Please copy out the material below, starting at the line that contains "Open the Add" and stopping after the line that contains "pos(245,460)".

# # # #

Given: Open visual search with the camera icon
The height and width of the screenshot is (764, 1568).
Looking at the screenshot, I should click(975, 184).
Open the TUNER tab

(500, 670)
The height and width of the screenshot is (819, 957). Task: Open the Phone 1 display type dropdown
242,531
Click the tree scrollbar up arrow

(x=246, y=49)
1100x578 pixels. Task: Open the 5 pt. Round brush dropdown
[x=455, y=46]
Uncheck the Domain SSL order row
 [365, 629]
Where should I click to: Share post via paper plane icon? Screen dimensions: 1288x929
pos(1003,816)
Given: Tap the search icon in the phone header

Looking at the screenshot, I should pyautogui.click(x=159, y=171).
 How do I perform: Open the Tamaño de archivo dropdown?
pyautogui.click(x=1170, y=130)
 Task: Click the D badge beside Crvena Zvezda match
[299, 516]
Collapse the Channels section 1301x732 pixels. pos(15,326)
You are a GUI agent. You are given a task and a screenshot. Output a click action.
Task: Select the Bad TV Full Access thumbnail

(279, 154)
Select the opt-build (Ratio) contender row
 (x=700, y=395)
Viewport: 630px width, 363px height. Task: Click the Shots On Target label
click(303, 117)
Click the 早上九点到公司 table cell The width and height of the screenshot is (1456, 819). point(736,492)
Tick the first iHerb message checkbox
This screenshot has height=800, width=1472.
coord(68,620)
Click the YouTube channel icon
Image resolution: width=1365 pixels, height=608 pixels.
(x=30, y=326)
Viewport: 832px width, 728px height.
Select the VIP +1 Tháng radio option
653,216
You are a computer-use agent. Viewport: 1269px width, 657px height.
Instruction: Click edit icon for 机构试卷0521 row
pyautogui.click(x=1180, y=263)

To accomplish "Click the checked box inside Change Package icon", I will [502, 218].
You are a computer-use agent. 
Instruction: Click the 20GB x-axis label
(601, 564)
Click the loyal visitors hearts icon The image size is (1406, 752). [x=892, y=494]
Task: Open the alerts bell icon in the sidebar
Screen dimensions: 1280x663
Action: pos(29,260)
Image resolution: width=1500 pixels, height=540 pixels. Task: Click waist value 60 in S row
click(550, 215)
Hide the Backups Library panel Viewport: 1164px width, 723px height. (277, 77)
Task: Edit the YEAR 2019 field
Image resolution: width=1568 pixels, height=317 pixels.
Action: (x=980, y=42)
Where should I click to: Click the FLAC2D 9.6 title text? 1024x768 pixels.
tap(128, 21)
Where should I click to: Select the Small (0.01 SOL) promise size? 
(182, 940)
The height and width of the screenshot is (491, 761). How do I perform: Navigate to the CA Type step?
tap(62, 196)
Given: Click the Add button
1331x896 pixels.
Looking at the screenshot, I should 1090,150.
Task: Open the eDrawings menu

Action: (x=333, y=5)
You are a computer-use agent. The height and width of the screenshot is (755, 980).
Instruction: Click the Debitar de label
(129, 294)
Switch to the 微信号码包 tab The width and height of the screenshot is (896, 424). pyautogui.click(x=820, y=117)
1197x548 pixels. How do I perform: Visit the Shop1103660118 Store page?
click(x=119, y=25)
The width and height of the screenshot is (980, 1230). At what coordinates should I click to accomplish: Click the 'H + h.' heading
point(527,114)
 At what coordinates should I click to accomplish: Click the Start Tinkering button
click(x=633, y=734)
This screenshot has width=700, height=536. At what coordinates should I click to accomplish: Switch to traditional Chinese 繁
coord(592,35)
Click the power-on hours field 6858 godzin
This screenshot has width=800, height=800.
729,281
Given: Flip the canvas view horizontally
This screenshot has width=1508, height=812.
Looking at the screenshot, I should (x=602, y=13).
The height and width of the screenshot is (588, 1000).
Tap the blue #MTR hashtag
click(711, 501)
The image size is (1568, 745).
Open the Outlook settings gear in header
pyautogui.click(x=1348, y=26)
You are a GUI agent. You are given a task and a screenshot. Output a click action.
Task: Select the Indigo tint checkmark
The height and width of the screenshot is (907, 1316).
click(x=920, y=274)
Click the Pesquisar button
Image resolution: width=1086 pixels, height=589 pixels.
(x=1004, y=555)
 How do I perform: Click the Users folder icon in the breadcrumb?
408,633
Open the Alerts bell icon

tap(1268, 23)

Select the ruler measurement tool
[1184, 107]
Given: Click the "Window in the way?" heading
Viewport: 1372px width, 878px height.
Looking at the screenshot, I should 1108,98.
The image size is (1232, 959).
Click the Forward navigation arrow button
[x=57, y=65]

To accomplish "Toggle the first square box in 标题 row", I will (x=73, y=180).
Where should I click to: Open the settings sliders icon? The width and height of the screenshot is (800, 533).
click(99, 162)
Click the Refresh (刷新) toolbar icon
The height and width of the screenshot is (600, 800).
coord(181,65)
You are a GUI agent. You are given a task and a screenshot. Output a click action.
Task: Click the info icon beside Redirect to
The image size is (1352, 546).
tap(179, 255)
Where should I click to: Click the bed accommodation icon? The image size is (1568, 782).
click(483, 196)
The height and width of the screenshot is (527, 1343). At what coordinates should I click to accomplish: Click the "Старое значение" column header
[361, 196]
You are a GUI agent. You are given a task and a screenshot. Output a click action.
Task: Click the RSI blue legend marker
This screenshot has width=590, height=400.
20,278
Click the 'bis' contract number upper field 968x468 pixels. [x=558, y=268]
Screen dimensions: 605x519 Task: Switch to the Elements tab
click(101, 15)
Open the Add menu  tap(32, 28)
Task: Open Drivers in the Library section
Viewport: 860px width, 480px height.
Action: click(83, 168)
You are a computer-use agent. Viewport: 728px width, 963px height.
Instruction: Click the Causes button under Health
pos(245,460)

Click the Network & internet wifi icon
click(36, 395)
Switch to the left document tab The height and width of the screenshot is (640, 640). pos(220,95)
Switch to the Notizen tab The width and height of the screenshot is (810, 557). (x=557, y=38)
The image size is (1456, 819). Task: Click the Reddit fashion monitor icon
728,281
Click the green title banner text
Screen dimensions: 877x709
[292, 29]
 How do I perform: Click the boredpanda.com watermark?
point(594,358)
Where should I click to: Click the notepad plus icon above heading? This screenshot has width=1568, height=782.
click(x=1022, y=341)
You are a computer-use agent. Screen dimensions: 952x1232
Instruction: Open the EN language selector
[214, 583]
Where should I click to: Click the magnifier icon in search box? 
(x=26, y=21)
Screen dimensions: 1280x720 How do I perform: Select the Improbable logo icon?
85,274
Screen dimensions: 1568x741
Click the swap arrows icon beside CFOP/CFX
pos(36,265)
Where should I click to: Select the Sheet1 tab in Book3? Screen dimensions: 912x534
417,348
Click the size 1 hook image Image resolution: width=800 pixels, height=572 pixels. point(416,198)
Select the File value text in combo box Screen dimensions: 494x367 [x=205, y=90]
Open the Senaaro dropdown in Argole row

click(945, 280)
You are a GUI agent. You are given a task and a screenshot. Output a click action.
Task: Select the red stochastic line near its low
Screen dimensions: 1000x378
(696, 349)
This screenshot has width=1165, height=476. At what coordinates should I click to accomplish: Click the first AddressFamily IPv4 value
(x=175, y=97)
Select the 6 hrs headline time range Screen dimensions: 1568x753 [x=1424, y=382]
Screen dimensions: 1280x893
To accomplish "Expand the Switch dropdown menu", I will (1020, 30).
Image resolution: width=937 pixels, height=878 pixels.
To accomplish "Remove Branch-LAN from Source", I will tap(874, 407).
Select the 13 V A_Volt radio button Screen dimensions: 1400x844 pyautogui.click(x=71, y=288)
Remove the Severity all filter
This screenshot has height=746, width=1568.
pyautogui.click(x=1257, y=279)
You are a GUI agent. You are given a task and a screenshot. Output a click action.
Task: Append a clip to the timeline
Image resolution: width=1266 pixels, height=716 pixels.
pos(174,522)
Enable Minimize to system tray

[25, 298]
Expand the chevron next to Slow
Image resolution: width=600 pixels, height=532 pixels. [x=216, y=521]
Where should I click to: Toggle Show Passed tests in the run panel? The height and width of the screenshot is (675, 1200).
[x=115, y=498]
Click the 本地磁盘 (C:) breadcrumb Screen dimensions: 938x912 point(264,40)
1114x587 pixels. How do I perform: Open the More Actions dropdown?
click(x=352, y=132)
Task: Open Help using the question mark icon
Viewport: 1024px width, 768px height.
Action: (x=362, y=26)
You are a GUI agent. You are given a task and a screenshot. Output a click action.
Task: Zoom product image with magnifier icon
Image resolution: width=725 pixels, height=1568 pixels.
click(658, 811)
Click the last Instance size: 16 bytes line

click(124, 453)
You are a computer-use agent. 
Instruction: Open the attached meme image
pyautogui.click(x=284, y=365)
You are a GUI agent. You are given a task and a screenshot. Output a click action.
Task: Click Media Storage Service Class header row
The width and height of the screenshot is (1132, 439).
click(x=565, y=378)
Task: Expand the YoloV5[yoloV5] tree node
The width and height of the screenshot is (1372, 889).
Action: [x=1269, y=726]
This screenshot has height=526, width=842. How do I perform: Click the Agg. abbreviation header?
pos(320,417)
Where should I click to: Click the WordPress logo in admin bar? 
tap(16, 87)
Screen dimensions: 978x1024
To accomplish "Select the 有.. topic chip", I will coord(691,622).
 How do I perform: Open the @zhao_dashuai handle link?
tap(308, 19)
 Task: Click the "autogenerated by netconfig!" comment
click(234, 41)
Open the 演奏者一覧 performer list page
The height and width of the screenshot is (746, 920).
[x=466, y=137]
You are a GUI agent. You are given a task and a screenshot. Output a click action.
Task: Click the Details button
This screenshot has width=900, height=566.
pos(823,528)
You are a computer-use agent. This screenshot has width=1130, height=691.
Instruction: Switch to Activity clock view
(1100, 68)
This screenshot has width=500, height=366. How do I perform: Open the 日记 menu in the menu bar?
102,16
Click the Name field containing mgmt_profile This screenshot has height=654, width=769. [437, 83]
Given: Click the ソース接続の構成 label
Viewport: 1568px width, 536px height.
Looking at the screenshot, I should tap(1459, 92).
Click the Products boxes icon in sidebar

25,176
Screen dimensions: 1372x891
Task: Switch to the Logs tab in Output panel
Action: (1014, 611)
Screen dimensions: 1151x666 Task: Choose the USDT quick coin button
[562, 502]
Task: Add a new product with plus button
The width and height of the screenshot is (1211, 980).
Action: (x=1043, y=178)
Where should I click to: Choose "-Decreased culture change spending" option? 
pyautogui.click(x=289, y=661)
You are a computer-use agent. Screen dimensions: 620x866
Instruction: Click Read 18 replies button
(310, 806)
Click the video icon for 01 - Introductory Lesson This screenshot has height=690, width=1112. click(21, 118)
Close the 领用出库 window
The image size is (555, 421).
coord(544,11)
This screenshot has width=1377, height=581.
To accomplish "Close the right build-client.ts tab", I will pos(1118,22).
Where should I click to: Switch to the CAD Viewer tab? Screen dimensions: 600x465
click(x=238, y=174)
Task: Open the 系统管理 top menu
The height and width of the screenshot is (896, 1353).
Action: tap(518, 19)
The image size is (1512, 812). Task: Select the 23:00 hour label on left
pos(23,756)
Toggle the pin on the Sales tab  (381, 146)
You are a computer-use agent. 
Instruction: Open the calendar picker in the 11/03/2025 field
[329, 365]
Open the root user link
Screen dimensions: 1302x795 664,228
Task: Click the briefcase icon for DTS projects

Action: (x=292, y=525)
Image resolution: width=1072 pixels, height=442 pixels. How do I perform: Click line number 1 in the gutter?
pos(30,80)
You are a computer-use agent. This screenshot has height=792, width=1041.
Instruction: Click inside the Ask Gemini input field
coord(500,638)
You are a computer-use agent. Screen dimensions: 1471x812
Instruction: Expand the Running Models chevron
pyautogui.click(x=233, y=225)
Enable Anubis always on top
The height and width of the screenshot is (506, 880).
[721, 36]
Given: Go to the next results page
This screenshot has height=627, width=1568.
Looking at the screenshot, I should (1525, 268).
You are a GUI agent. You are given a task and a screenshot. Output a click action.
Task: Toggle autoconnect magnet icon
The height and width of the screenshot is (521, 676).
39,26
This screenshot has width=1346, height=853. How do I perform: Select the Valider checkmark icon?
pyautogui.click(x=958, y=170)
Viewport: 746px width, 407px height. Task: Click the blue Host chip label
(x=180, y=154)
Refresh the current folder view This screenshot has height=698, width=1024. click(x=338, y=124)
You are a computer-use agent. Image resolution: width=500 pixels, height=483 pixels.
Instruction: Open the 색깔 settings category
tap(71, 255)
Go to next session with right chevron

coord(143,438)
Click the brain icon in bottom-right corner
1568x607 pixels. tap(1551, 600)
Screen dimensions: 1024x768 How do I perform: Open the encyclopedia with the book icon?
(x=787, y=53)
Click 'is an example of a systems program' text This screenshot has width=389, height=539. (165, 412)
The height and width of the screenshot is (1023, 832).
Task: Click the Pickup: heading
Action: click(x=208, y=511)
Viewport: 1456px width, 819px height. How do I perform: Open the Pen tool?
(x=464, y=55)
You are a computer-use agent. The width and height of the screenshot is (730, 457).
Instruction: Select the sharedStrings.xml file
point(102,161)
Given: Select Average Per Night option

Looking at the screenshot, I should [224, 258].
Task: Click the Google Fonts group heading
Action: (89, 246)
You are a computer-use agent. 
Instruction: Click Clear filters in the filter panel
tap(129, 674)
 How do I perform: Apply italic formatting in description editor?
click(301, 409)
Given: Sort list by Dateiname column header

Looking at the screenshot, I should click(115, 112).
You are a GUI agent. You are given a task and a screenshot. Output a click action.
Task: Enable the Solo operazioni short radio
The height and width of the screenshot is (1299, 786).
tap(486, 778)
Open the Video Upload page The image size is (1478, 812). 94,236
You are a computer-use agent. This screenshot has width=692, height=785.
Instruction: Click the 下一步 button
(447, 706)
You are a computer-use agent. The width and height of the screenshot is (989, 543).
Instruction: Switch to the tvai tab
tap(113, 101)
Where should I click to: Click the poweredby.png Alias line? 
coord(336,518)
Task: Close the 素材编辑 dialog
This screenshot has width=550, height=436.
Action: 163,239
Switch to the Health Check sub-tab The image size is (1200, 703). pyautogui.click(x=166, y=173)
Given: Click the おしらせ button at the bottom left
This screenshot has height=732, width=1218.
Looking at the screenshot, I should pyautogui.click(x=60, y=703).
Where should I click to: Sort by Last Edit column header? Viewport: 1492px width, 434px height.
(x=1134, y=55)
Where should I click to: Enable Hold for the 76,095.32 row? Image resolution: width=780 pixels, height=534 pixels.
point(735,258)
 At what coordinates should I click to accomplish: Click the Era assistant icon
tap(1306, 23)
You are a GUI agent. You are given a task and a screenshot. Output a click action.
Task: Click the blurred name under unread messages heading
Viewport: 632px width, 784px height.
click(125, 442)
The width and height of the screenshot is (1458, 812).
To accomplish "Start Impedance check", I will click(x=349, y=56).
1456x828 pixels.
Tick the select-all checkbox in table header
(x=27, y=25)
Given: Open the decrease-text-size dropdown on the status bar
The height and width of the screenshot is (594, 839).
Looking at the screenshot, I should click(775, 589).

# # # #

=== OUTPUT OF THE TASK ===
Open the Add menu  tap(32, 28)
Task: Open Drivers in the Library section
Viewport: 860px width, 480px height.
Action: click(83, 168)
You are a computer-use agent. Viewport: 728px width, 963px height.
Instruction: Click the Causes button under Health
pos(245,460)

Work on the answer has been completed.